▸ TASK TO CARRY OUT:
Repeat the data in full and exactly. Leave the pictures out.

*** Opening of RECORDS FOR THIS EXERCISE ***

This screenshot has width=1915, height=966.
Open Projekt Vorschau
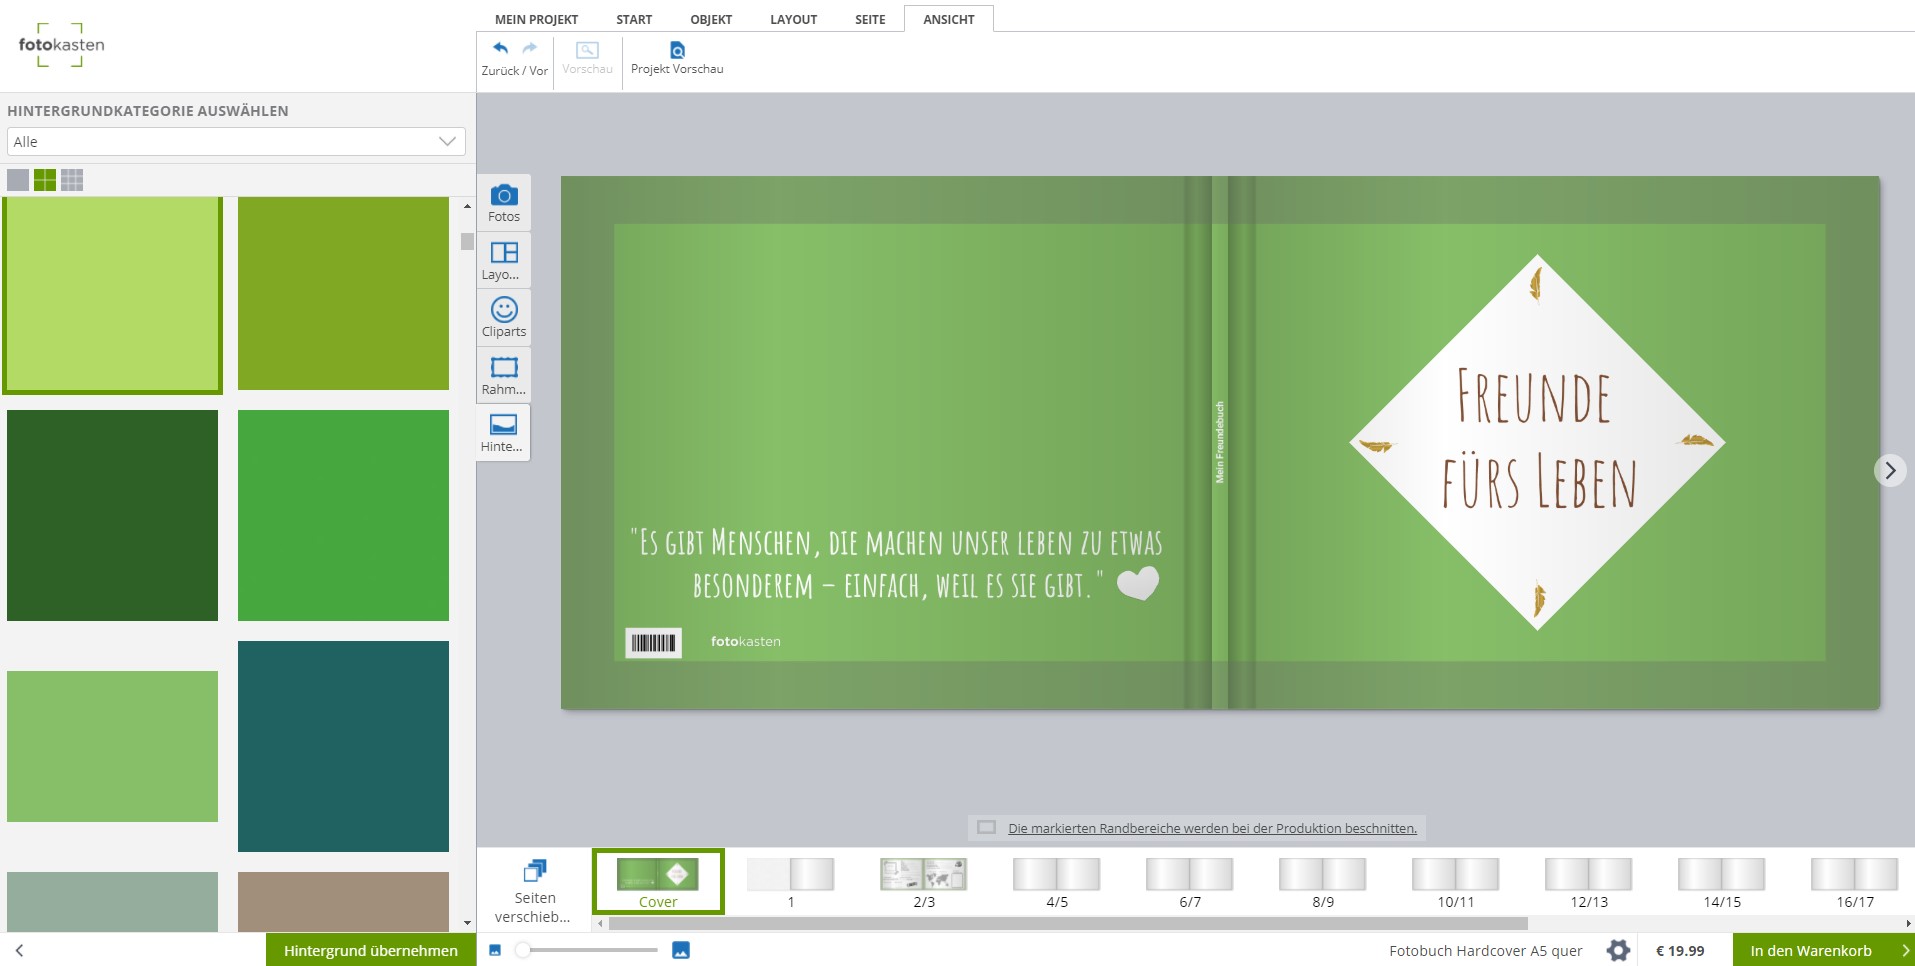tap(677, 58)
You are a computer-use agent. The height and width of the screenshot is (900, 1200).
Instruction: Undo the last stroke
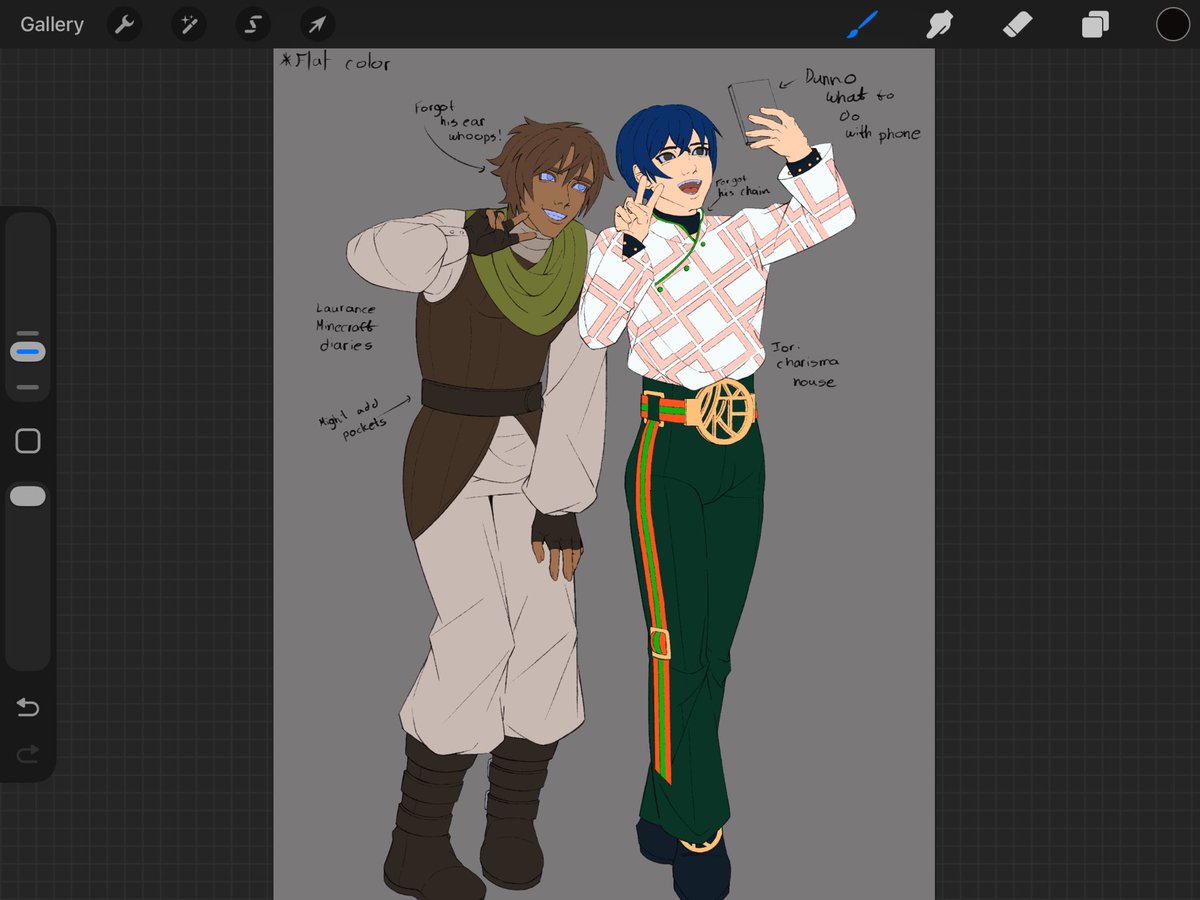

*** Close of RECORDS FOR THIS EXERCISE ***

▸ RESPONSE TO THIS EXERCISE:
This screenshot has width=1915, height=966.
Open Projekt Vorschau
tap(677, 58)
You are a computer-use agent. The height and width of the screenshot is (900, 1200).
Instruction: Undo the last stroke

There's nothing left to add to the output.